▶ Text section:
— begin —

Running Batched Inference
-------------------------

If decoder symbols are already available in half-precision floating-point format, running the TensorRT inference engine is as simple as performing one call to enqueue the corresponding inference commands on the asynchronous CUDA command stream of the calling thread's context:

.. code-block:: cpp
   :linenos:

   void trt_demapper_run(TRTContext* context, cudaStream_t stream, __half const* inputs, size_t numInputs, size_t numInputComponents, __half* outputs) {
       if (stream == 0)
           stream = context->default_stream;

       context.trt->setTensorAddress("y", (void*) inputs);
       context.trt->setInputShape("y", Dims2(numInputs, numInputComponents));
       context.trt->setTensorAddress("output_1", outputs);
       context.trt->enqueueV3(stream);
   }


Converting Data Types between Host and Device
---------------------------------------------

In the OAI 5G stack, received symbols come in from the host side in quantized ``int16_t`` format, together with a channel magnitude estimate.

— end —

▶ Entries shown:
— begin —

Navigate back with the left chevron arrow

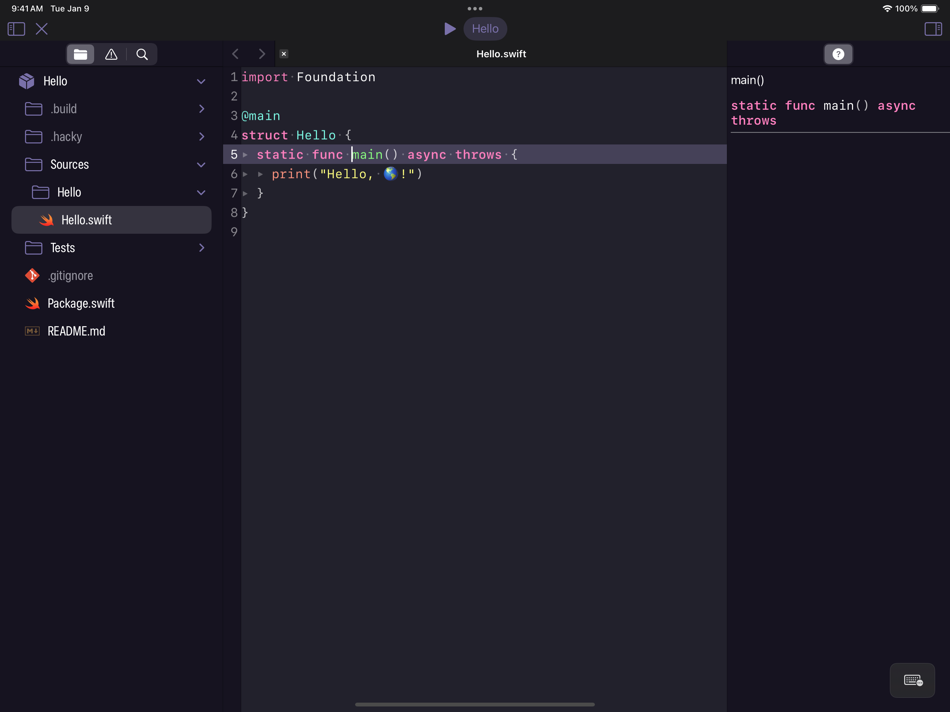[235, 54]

— end —
— begin —

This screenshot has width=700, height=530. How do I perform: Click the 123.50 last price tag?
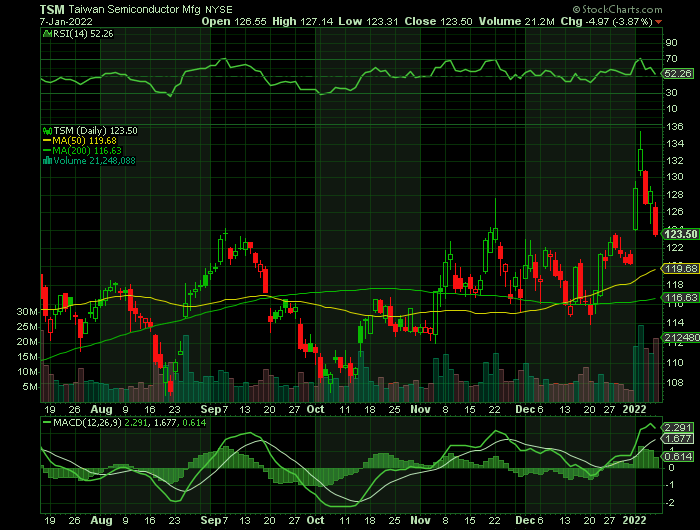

— end —
— begin —

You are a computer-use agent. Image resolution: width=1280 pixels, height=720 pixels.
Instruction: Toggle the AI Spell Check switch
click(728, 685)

— end —

▶ What is being asked: Continue the TensorRT demapper inference text from its last sentence, on converting data types between host and device.

▶ Exercise output:
In order to convert inputs to half-precision floating-point format, we first copy the symbols to a pinned memory buffer ``mapped_symbols`` that resides in unified addressable memory, and then run a CUDA kernel for dequantization and normalization on the GPU.
After inference, the conversion back to quantized LLRs follows the same pattern, first a CUDA kernel quantizes the half-precision floating-point inference outputs, then the quantized data written by the GPU is read by the CPU using the unified addressable memory buffer ``mapped_outputs``. Note that the CUDA command stream runs asynchronously, therefore it needs to be synchronized with the calling thread before accessing the output data.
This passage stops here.